皆さんは一回目どんな結末にたどり着きましたでしょうか?
とても一言で言い表すことなんて出来ませんが
このような良い出会いを持てたこと、非常に嬉しく思います。
さて、"メアリーのテーマ"はIbのためのオリジナル書き下ろし楽曲ということもあり
非常に思い入れの深いものとなりました。
沢山の作曲者がいる中で私へお声がけ下さり、楽曲を採用して下さったkouri様、
メアリーのテーマを気に入って下さったプレイヤーの方々に改めて感謝いたします。
制作話など、まるで自分語りのようですが
そのような一恥にお目こぼし頂けたら幸いです。
チャプターごとに幾つも区分けし、かつ音楽理論的なもの、
さらにはIbリメイク版プレイ雑記まで含む長文となります。
どうかご容赦下さい。(お覚悟を)
※注意事項
この度、私が作曲した楽曲は"kouri様が権利を所有しています"
申し訳ありませんが、私のYoutubeなどでメアリーのテーマは公開しておりませんのでご了承下さい。

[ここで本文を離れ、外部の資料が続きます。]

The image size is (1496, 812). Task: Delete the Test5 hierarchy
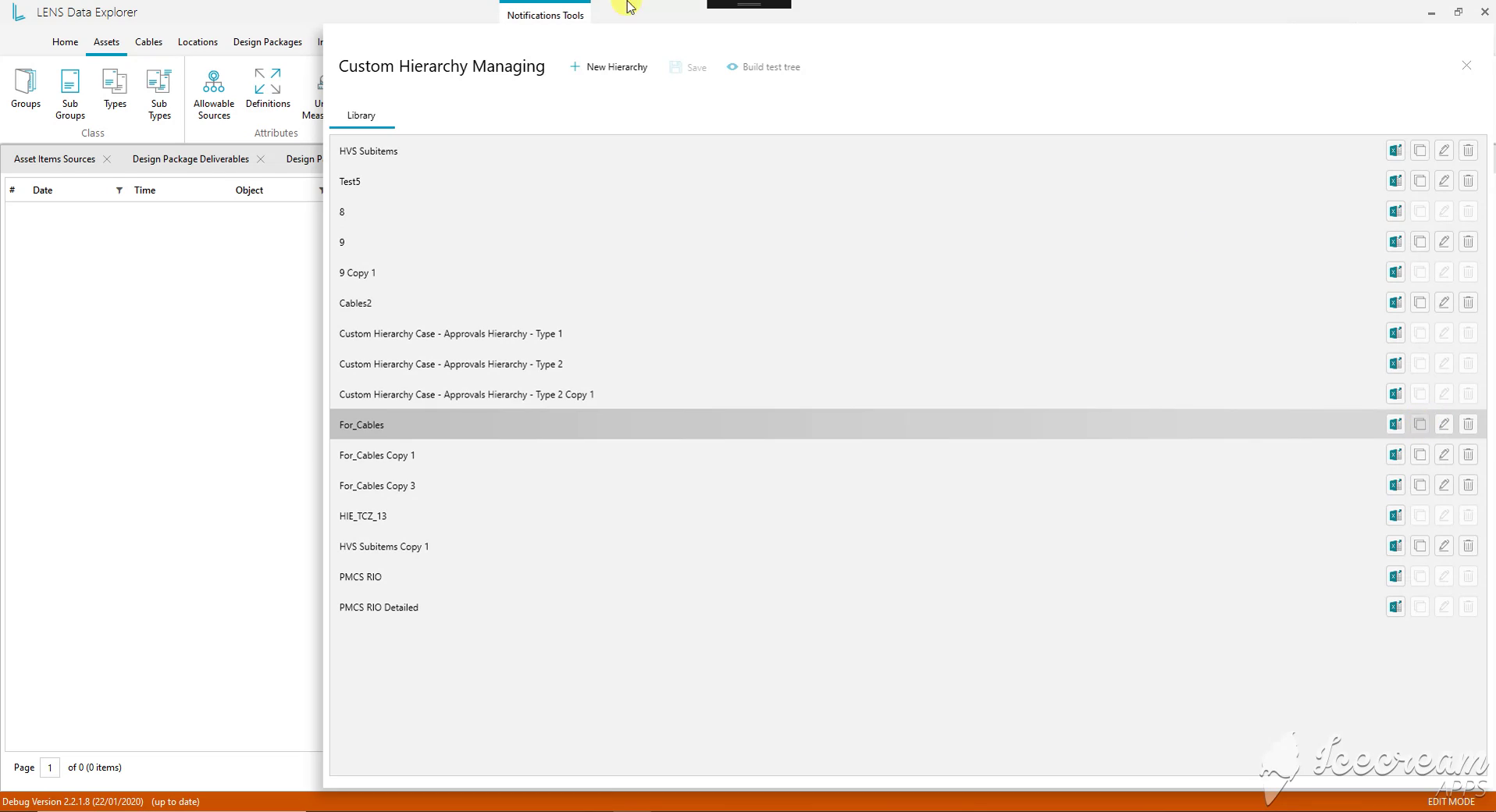1468,181
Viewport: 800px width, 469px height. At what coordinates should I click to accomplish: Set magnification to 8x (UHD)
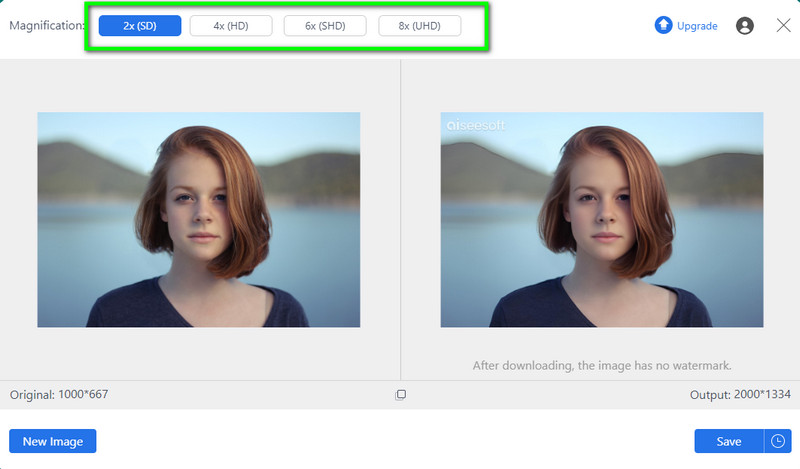419,26
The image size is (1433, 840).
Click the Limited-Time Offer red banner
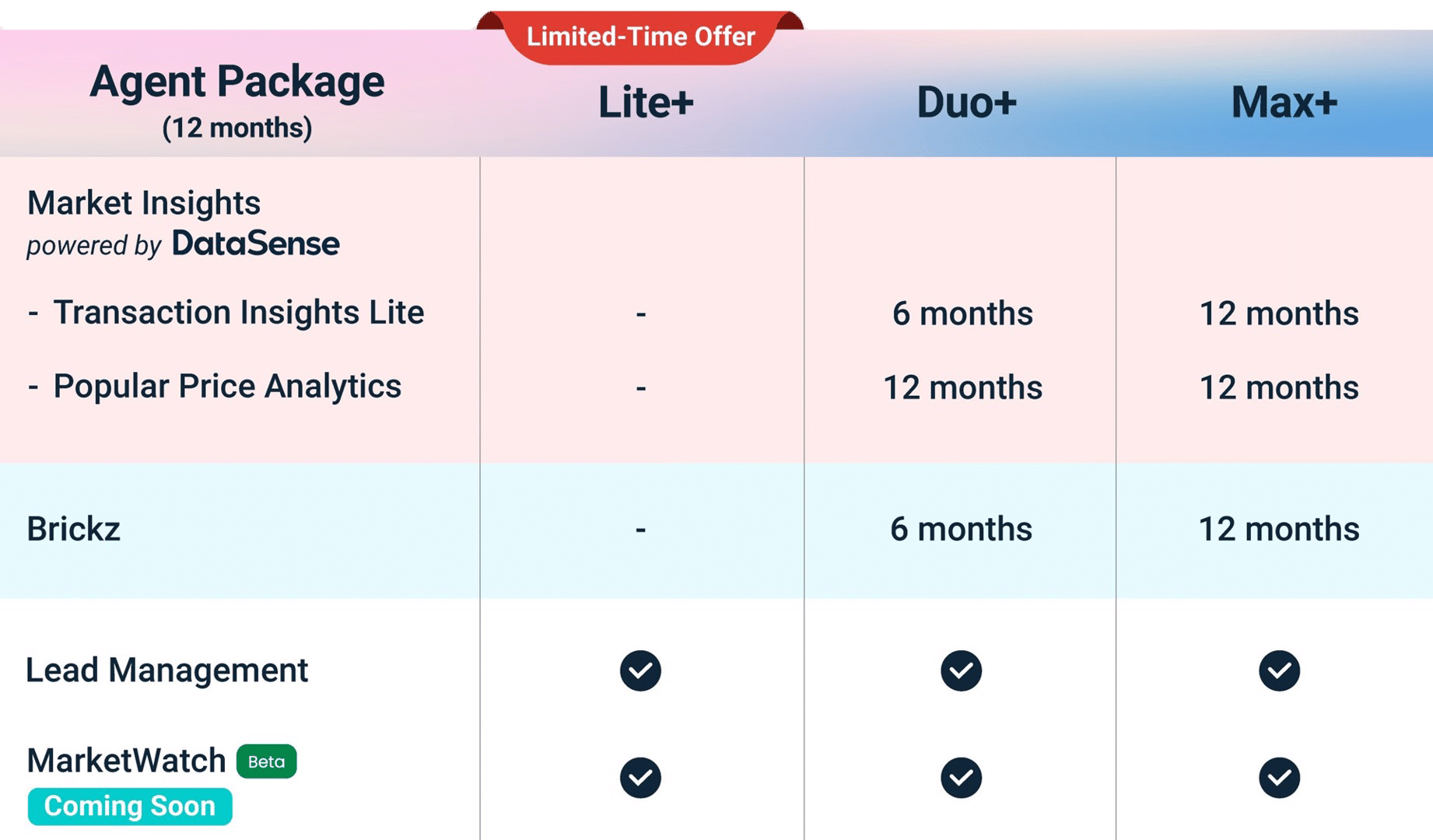(640, 37)
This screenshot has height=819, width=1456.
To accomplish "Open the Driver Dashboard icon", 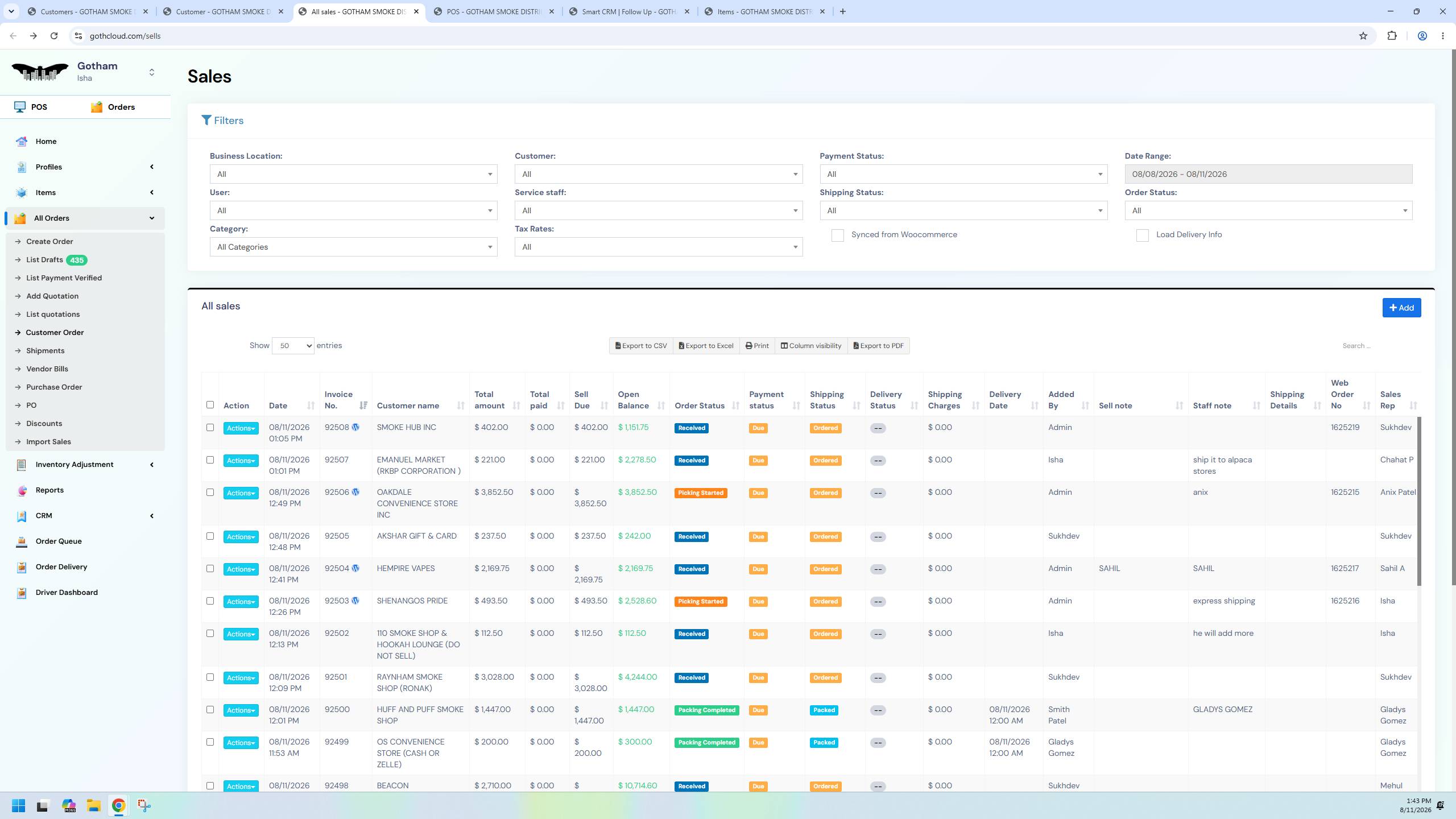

現在において楽曲はゲーム内にてお楽しみくださいますよう、お願いいたします。(真・ゲルテナ展へ...)
◆白黒な美術館からの便り
始まりは一年半くらい前、一通のメールからでした。
私は普段、曲を使わせて欲しいor楽譜が欲しい等のお話は頂くのですが
作曲請負の看板を立てていないので作曲の相談はわりと珍しくて驚きました。
幾つか楽曲についてのやり取りを重ねると、お眼鏡に叶ったようで正式にご依頼いただきました!
早速、依頼内容とゲームの概要を伝えてもらうと
それは非常に魅力的な世界観で
あまり例のない美術館というアイデア、絵のタッチなど全体の雰囲気に惹かれていました。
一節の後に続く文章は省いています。